• The problem
Print the following entries without any change.

• Input data
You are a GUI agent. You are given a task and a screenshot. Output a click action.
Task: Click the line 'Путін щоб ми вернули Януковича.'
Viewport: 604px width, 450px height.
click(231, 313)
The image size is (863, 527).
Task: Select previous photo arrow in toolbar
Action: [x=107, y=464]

• Answer to this task
You are a GUI agent. You are given a task and a screenshot. Output a click action.
Task: Click the line 'Путін щоб ми вернули Януковича.'
Viewport: 604px width, 450px height.
click(231, 313)
The image size is (863, 527).
Task: Select previous photo arrow in toolbar
Action: [x=107, y=464]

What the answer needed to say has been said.